My life from age 17 to 21 or 22 was centred around art, rock climbing and hiking, road trips to Washington State to visit family, and a relationship with a woman older than I who was writing her first book and was in town from NYC for research. She would become my partner and wife for 13 years in total.
I had developed a very good life on my own, my job was helping the developmentally disabled two days a week 16 hours a day, which meant in two days I got 32 hours at a job that paid six dollars more than minimum wage, and had five days to myself to develop my skills and discipline as an artist. That was the second piece of luck. My third piece of luck is when I had developed a close relationship with my uncle from a marriage who was an artist and became my mentor around age 17 to 21 or so, which helped me develop not only as an artist but as a human. He tempered much of my impetuous youthful tendencies by replacing it with his wisdom. He was Mexican and came from a very different world than myself or other Mexicans I grew up with. His uncle had been the President of Mexico a very long time ago, his family had known Diego Rivera and Freda Kalho, and there was some talk if his family ever met Trotsky. There was a whole world as a youth that I had to learn about that was specialised through the family I had, and their experiences (who is 17 learning about Trotsky?). My uncle had been educated as a pianist at Juilliard, and worked for Mexican Vogue back in the day. He had been a world traveler, having his world readjusted by watching a woman who was selling bean by bean in India or Nepal.
I cannot downplay the influence of my future wife, and have to list her as the fourth piece of luck. I got to be introduced to all sorts of artists, like Tom Waits, Chagall, to poetry, books, and ideas.
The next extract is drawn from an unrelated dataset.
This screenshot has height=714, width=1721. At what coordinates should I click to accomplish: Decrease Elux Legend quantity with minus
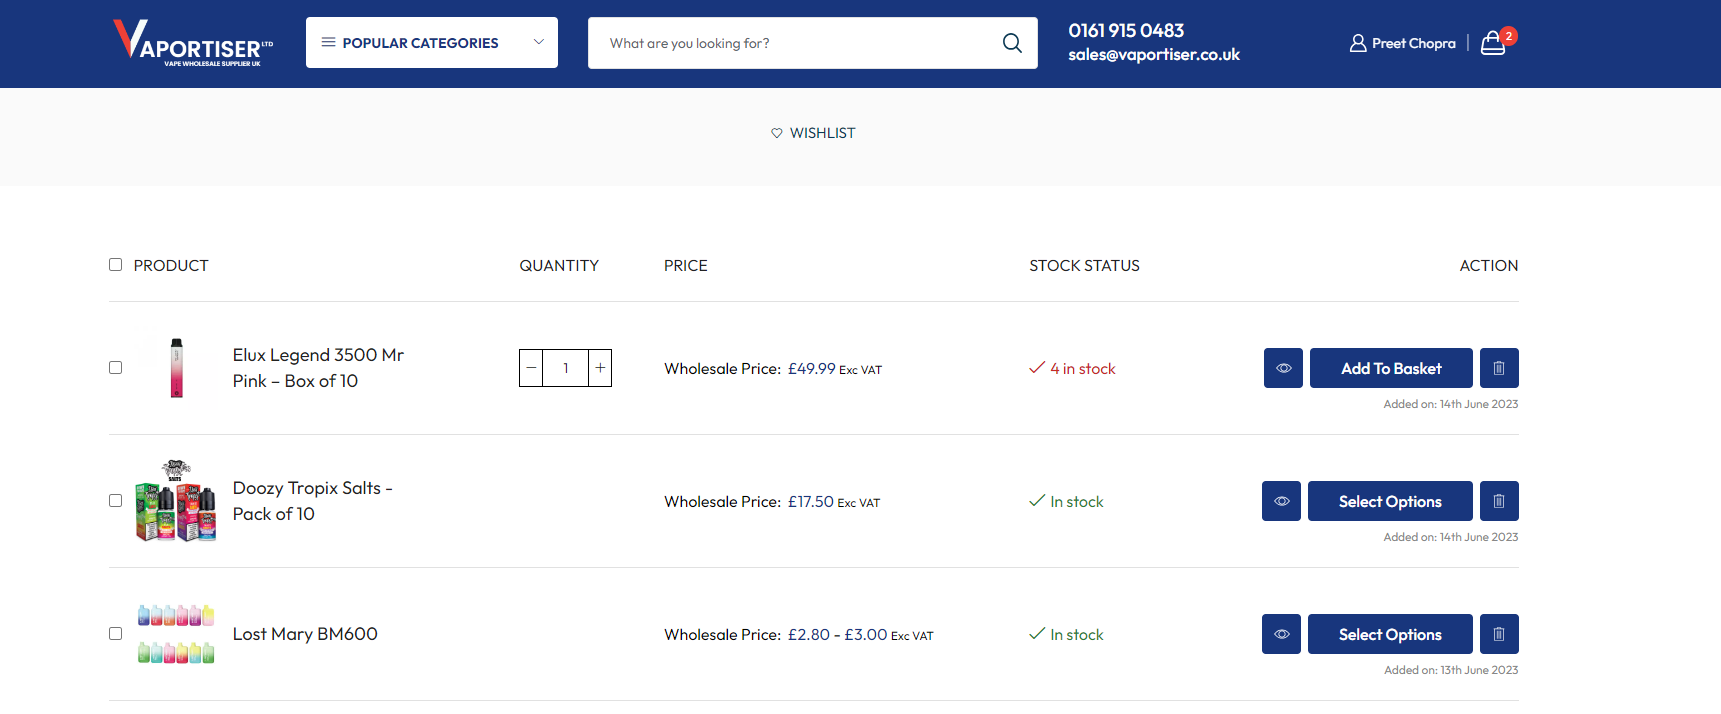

She lived in NYC, and when her book was finished we attempted to stay in NM, but her heart was in NYC and thought it would be wise for me to experience it, and so I did.
I suppose another piece of luck is the calibre of her friends, although I really don’t count them as part of the luck I had in my youth. However they were very open, friendly, and always willing to help me along as an artist and at times as a human. Most of these friends were from Ivy League schools, published, accomplished, in powerful positions, and many of them were or are now famous as film makers, poets, authors, academics, etc. I have seen more than a few of my old NYC group in documentary interviews or featured as some expert on the news about something (my ex wife was prominent in the documentary "My Kid Could Paint That"). As well, the gates were thrown open to experiences that most people will never have, such as meeting and hanging out with famous artists like Chuck Close, as well as actors and actresses and musicians. Although on my own I was able to bump into famous people and made friends with some famous people through random conversations, like Allen Ginsberg whom I met while working in the photography shoppe I worked in.
Being from New Mexico was always a curiosity for people around me in the city. And I discovered that more people than not have driven through or stayed in Gallup, and had memories of it (not always positive ones). One old timer told me stories of going through Gallup during the depression, and his impression seeing the natives on horses.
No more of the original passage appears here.